Eight charter schools up for renewal are being recommended for approval at Tuesday’s special LAUSD Board meeting, as are two new charter petitions, while one charter renewal and two new charters are recommended for denial. The full agenda can be found here.
On the renewal approval list are: Citizens of the World – Mar Vista, Crenshaw Arts Technology Charter High, Extera Public School No. 2, High Tech LA, Metro Charter, PREPA TEC – Los Angeles, Stella Middle Charter Academy, Valor Academy High, ICEF View Park Preparatory High. New petitions on the approval list are: Rise Kohyang Elementary and Valley International Preparatory High.
On the denial list are the renewal petition for Executive Preparatory Academy of Finance and new charter petitions for Acumen Academy Charter and iLEAD Encino Charter.

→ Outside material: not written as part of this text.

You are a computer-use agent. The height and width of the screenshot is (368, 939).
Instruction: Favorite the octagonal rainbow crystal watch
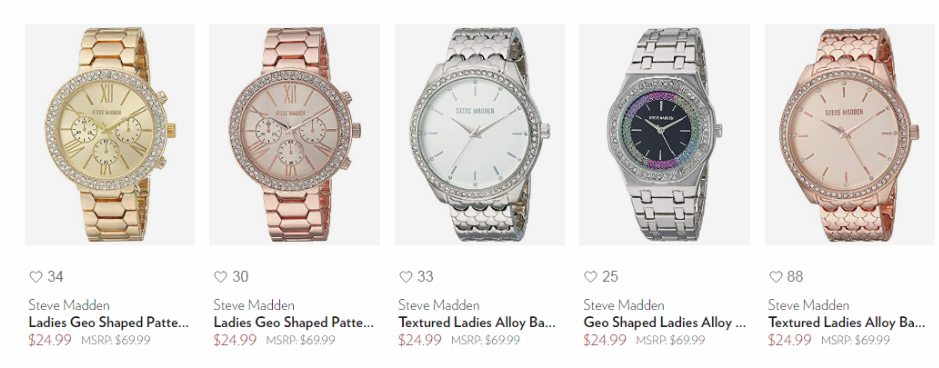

Also at the meeting, the LAUSD Board will hear three superintendent reports: on the history of the District Required Language the Charter Schools Divisions staff requires in charter petitions, on Brown Act open meeting requirements and a review of the LAUSD Advisory Task Force’s attendance recommendations.
The Advisory Task Force comprises some prominent Los Angeles leaders, such as former Publisher and CEO of the Los Angeles Times Austin Beutner, former Los Angeles City Controller Wendy Greuel, former CEO of Paramount Pictures Sherry Lansing, UCLA Professor Pedro Noguera and ICM Partner Chris Silbermann.
According to the Task Force report, in 2016–2017, over 80,000 LAUSD students, 14.3 percent, were chronically absent. That percentage increases to almost one-third of LAUSD students missing significant time at school if one adds the 17.9 percent of students who missed 8-14 days.
The Task Force is recommending “broad-based outreach to parents, students, and the community, and targeted approaches that support the unique needs of individual students and families.” Improving student attendance would significantly help LAUSD’s financial crisis, the Task Force found. If every child in LAUSD attended one more day of school, LAUSD would have approximately $30 million more to invest in the classroom.
The report also recommends greater accountability and efficacy measures for LAUSD’s current programs designed to improve attendance, “a cash reward program for schools to incentivize them to achieve better results,” and direct intervention programs at schools to provide “one-on-one counseling to students and families most in need.”